**DOCUMENT PASSAGE**
--- begin ---
A wooden adaptation- The New Indian Express


Express News Service

If you thought the recent Marvel content hasn’t quite hit storytelling finesse in the way that the studio did for many years, wait till you see its parent company, Disney’s latest film, Pinocchio. The studio giant has taken one of its iconic properties and somehow sucked out all charm from it, despite roping in one of the best actors of this century.

The story of Robert Zemeckis’s latest iteration of this classic sticks to the old, familiar story with few changes—and that’s perhaps the biggest disappointment of all. Adaptations offer avenues for reinvention and reimagination, and yet, Zemeckis passes on the opportunity. Sadly, the makers are content with playing things safe in a bid to replicate the charms of the 1940 original animated musical fantasy of the same name.

Problems range from lackadaisical pacing to a lack of novelty. There are plenty of Disney references in this film, but unlike clever nods from former films, Pinocchio opts for the easy way by attributing each wooden cuckoo clock adorning the house of Geppetto (Tom Hanks), to a Disney film theme. So, you see references to Toy Story, Donald Duck, Dumbo, Lion King… you name it.

The film follows in the long list of Disney’s recent tryst with live-action adaptations of previous hit animated films, including Aladdin (2019), The Lion King (2019), Lady and the Tramp (2019) and Mulan (2020). None of them succeeded in working the old Disney magic, and yet, Pinocchio hits new lows by being as soulless and wooden as the toy at the heart of it all.
--- end ---
**RAW DATA**
--- begin ---
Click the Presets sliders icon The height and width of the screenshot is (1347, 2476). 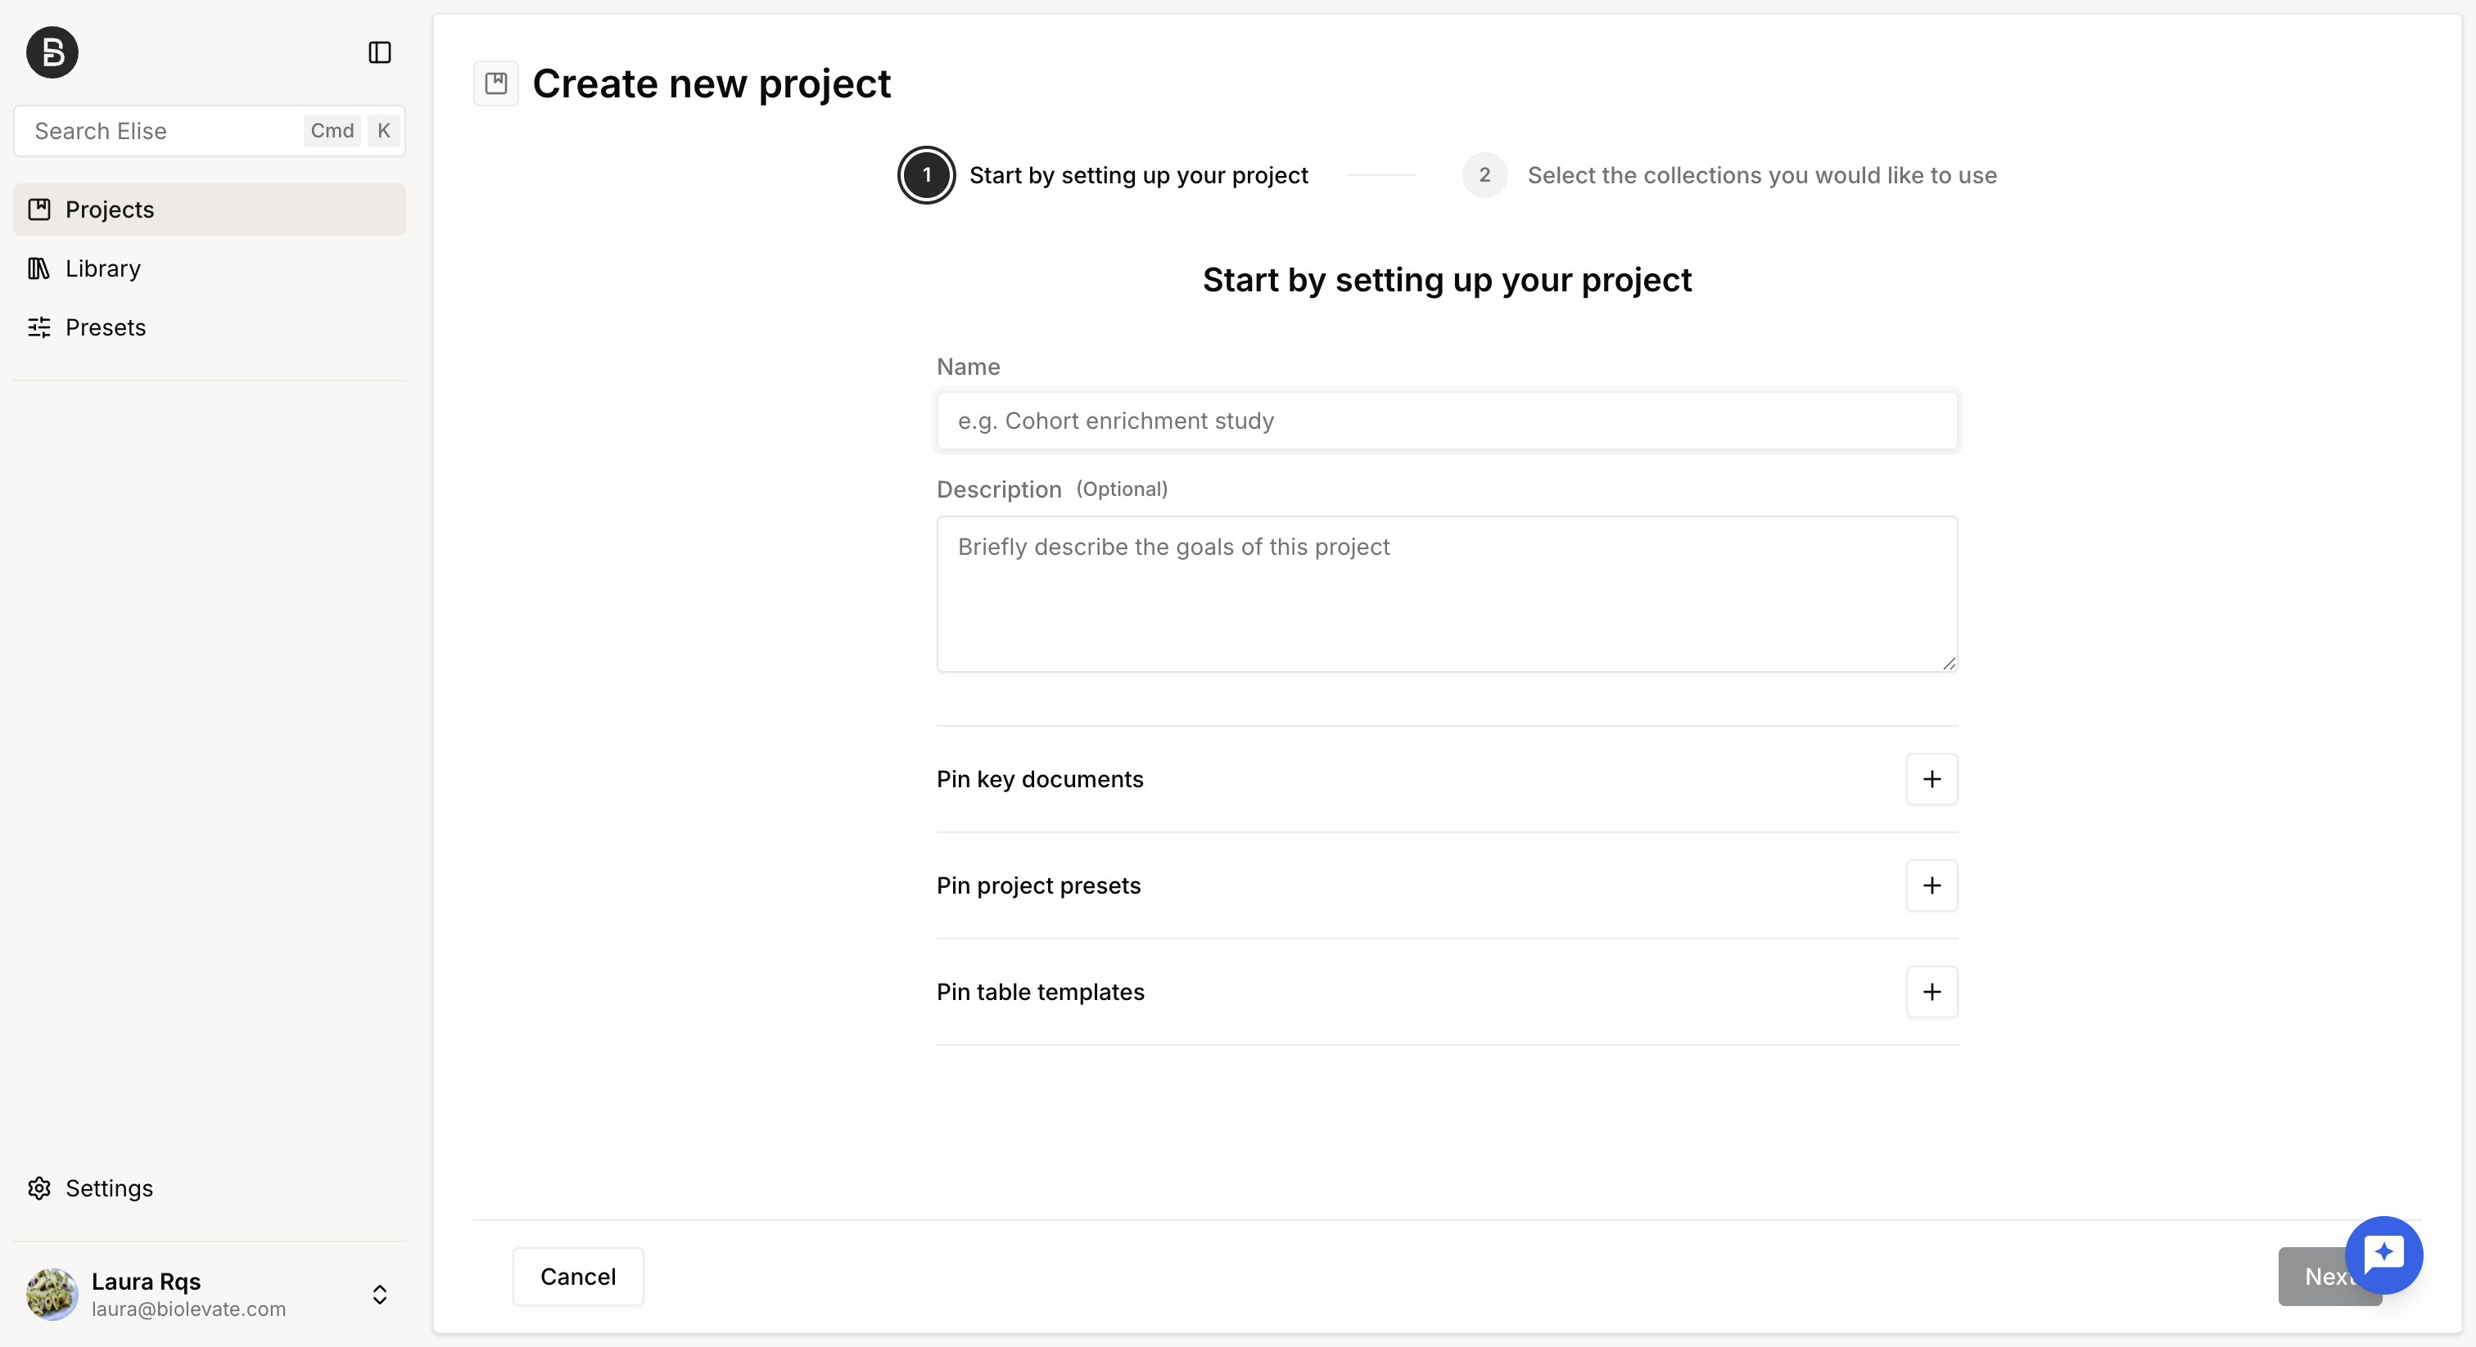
--- end ---
**BRIEF 1**
Transcribe the passage of the Pinocchio review starting with "A wooden adaptation- The" and going on through "of this century.".
**BRIEF 2**
Condense the paragraph of the Pinocchio review that begins "Problems range from lackadaisical pacing" into two or three short sentences that keep its main points.
**BRIEF 3**
According to the Pinocchio review, who plays Geppetto?
Rely only on the film review and ignore the data.

**FINAL RESULT 1**
A wooden adaptation- The New Indian Express


Express News Service

If you thought the recent Marvel content hasn’t quite hit storytelling finesse in the way that the studio did for many years, wait till you see its parent company, Disney’s latest film, Pinocchio. The studio giant has taken one of its iconic properties and somehow sucked out all charm from it, despite roping in one of the best actors of this century.

**FINAL RESULT 2**
The film suffers from sluggish pacing and a lack of novelty. Instead of clever nods to earlier films, it takes the easy route of tying each cuckoo clock in Geppetto's house to a Disney film theme, with references to Toy Story, Donald Duck, Dumbo, Lion King and more.

**FINAL RESULT 3**
Tom Hanks plays Geppetto.